# Need some CIS-E advice, please.



## geerhedzrus (Apr 9, 2005)

I posted this under the 8-valve engine category, mistakenly. One gentleman was kind enough to suggest smoke-testing the engine. Any other suggestions?

Thank you very much.


Hello,

I have a 1985 1.8 CIS-E (I believe) Quantum. I'm having problems with the fuel system, and I was hoping that somebody here would be able to help me with it.

The car was surging at idle. The speed would drop, then something under the hood would click, then the speed would surge higher again, then fall, click, surge, etc.

I adjusted the idle stop screw and now the engine idles smoother (although higher), but the engine stumbles severely when I try to accelerate. I don't think that I have any vacume leaks.

Also, sometimes it will stall, and I discovered that the airflow plate gets stuck in the fuel distributor hole beneath it.

Any suggestions?

Thank you !!!


----------



## kwak (Apr 7, 2005)

You must fix the sticking airflow sensor plate first. This Bentley manual is for the Mk2 (Golf/Jetta) but the CIS-E section should all be applicable. See:

"Fuel Injection & Ignition" > "Fuel System - Gasoline" > "6. CIS-Electronic (CIS-E) and CIS-E Motronic"

Read about "Airflow Sensor" and "Basic Adjustments".

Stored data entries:
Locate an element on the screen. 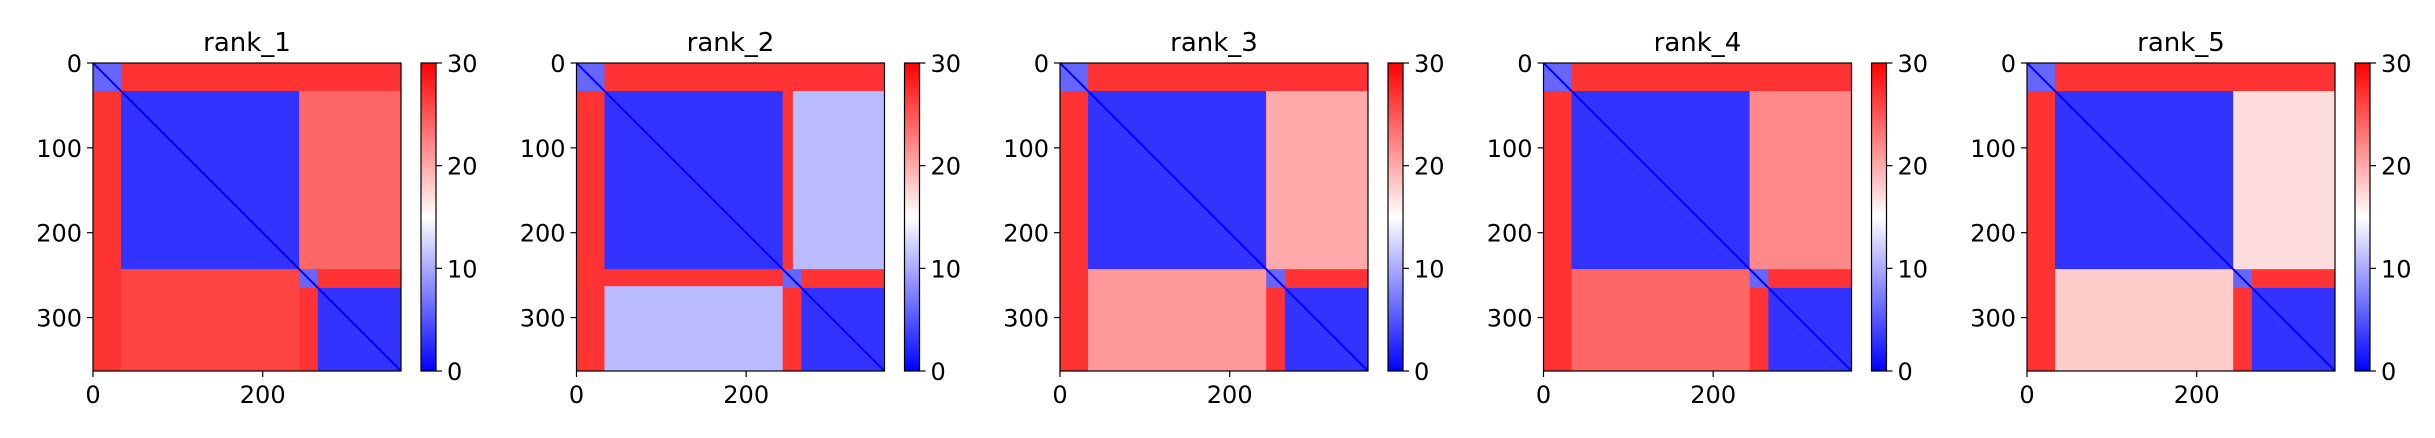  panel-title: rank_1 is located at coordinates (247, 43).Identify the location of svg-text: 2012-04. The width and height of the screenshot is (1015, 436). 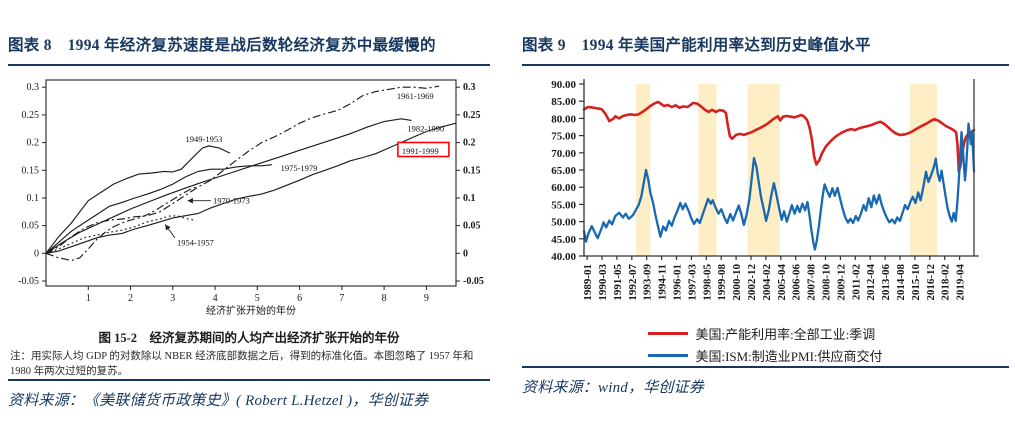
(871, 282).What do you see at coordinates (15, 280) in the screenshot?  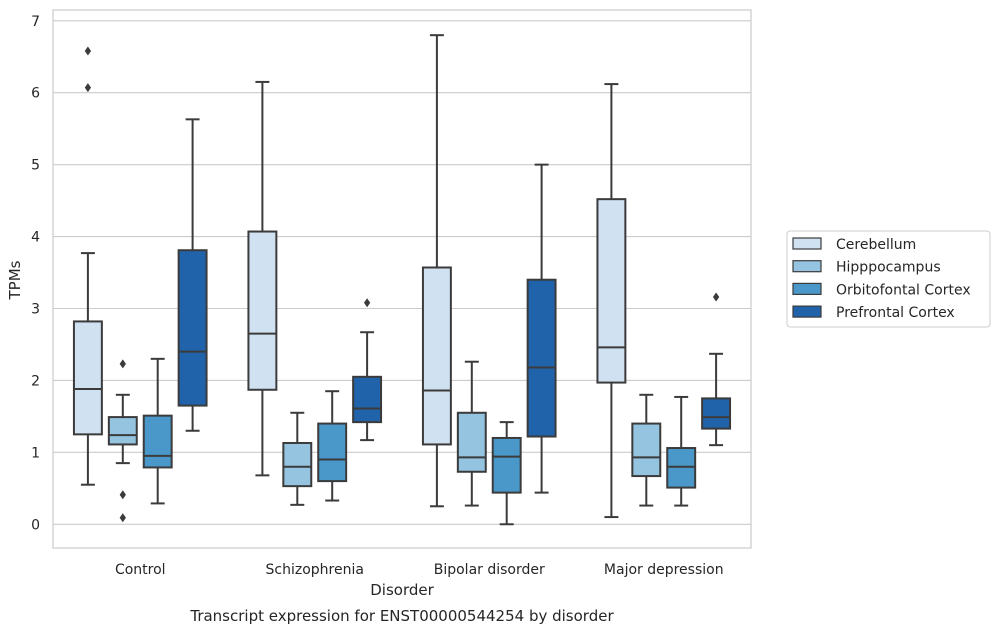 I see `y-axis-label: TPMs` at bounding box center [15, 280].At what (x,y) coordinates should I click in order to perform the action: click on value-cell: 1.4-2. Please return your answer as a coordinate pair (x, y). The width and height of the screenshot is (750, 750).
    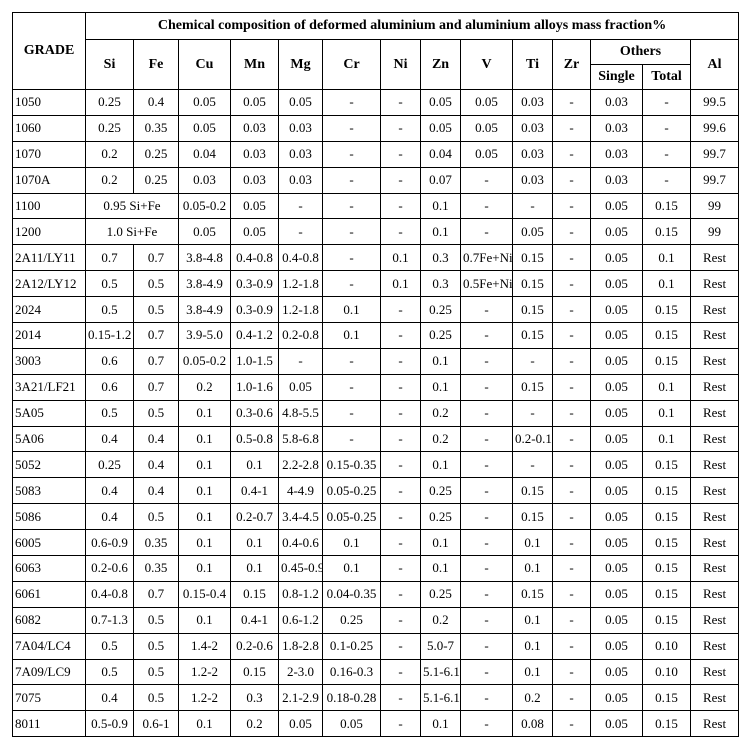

Requirement 1: Please repeat everything in the CIS-E thread from "The car was" down to "Any suggestions?", word for word.
Requirement 2:
Answer these from the CIS-E thread:
(a) What year and model is the car with the fuel system problem?
(b) What did geerhedzrus adjust to make the engine idle smoother?
(c) Which manual does kwak point to, and for which cars is it written?

Worked solution 1:
The car was surging at idle. The speed would drop, then something under the hood would click, then the speed would surge higher again, then fall, click, surge, etc.

I adjusted the idle stop screw and now the engine idles smoother (although higher), but the engine stumbles severely when I try to accelerate. I don't think that I have any vacume leaks.

Also, sometimes it will stall, and I discovered that the airflow plate gets stuck in the fuel distributor hole beneath it.

Any suggestions?

Worked solution 2:
(a) A 1985 Quantum with a 1.8 engine.
(b) The idle stop screw.
(c) A Bentley manual written for the Mk2 (Golf/Jetta).